• [Work instruction] Output exactly those lines of the data that lie between the line containing "This screenshot has width=1297, height=600." and the final line, both ends counted.

Stored items:
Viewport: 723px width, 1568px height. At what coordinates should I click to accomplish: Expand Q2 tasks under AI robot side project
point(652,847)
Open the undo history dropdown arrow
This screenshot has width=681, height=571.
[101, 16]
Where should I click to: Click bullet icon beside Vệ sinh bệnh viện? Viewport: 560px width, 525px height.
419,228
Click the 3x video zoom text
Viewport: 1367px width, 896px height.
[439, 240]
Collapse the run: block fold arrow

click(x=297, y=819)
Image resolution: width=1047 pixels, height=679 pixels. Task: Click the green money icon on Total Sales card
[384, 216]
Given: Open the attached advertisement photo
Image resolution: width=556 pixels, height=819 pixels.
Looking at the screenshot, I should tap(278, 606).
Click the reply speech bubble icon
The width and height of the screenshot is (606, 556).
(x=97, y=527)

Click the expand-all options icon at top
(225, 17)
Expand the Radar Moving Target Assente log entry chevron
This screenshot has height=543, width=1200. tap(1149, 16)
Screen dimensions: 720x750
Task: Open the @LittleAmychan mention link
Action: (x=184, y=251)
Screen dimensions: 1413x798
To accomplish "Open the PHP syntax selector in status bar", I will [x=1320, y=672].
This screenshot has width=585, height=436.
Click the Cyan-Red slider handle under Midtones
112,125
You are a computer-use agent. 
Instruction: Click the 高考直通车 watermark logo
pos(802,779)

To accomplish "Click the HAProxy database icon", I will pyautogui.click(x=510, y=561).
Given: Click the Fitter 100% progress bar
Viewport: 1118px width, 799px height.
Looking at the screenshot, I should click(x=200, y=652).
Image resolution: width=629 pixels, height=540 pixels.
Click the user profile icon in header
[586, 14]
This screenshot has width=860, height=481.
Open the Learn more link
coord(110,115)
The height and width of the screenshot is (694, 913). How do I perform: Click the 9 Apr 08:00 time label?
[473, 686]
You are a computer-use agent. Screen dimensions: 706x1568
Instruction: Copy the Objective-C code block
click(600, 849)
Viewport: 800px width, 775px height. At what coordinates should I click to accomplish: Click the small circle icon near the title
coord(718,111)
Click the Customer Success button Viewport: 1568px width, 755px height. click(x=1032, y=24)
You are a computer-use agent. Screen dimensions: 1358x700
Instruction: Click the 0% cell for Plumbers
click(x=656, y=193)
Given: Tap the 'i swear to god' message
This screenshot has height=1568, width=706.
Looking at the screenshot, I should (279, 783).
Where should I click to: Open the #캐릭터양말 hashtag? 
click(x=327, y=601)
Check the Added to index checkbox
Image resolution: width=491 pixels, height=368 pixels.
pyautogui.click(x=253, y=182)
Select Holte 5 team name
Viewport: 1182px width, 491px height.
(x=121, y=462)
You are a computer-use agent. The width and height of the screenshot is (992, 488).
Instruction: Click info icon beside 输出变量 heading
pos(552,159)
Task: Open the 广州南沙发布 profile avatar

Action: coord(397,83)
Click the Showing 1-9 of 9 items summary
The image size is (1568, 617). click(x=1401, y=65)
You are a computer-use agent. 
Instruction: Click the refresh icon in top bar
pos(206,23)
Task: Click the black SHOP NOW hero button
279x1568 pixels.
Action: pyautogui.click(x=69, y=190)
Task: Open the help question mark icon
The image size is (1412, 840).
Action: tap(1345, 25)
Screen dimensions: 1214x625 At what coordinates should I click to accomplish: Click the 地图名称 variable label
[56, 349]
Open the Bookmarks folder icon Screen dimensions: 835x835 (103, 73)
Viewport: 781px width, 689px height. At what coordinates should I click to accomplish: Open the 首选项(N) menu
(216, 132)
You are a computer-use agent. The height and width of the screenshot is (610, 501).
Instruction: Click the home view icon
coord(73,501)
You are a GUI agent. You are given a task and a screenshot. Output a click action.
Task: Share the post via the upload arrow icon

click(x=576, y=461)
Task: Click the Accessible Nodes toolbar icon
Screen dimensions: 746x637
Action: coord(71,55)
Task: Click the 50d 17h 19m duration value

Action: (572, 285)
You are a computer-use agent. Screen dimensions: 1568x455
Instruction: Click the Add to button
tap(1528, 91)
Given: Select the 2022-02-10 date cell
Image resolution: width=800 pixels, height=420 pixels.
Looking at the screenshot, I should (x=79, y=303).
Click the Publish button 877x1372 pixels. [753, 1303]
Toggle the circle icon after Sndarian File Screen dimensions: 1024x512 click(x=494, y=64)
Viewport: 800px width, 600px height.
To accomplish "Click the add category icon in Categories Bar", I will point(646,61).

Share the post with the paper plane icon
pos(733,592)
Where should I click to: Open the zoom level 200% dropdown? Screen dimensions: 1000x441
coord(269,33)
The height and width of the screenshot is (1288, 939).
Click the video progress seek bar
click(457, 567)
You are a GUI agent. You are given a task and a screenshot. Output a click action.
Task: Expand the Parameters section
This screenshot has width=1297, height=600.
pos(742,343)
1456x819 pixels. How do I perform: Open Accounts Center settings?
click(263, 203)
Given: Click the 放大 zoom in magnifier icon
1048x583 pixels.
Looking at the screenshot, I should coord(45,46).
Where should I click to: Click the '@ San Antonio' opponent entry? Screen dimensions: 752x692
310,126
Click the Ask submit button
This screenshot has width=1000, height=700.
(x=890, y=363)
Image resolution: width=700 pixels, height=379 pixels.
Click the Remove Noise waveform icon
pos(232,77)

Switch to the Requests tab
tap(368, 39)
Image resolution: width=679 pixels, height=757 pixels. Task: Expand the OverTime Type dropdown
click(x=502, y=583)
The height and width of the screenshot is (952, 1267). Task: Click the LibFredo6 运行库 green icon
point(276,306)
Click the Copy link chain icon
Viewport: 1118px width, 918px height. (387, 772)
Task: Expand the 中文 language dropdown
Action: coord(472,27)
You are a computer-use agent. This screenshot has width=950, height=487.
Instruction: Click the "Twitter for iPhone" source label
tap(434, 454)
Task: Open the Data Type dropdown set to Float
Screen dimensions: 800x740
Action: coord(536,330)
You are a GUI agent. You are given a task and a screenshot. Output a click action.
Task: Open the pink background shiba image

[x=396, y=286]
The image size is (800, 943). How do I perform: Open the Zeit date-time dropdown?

• [Answer box]
This screenshot has width=1297, height=600.
pos(742,343)
1456x819 pixels. How do I perform: Open Accounts Center settings?
click(263, 203)
Given: Click the 放大 zoom in magnifier icon
1048x583 pixels.
Looking at the screenshot, I should coord(45,46).
Where should I click to: Click the '@ San Antonio' opponent entry? Screen dimensions: 752x692
310,126
Click the Ask submit button
This screenshot has width=1000, height=700.
(x=890, y=363)
Image resolution: width=700 pixels, height=379 pixels.
Click the Remove Noise waveform icon
pos(232,77)

Switch to the Requests tab
tap(368, 39)
Image resolution: width=679 pixels, height=757 pixels. Task: Expand the OverTime Type dropdown
click(x=502, y=583)
The height and width of the screenshot is (952, 1267). Task: Click the LibFredo6 运行库 green icon
point(276,306)
Click the Copy link chain icon
Viewport: 1118px width, 918px height. (387, 772)
Task: Expand the 中文 language dropdown
Action: coord(472,27)
You are a computer-use agent. This screenshot has width=950, height=487.
Instruction: Click the "Twitter for iPhone" source label
tap(434, 454)
Task: Open the Data Type dropdown set to Float
Screen dimensions: 800x740
Action: coord(536,330)
You are a GUI agent. You are given a task and a screenshot. Output a click action.
Task: Open the pink background shiba image

[x=396, y=286]
The image size is (800, 943). How do I perform: Open the Zeit date-time dropdown?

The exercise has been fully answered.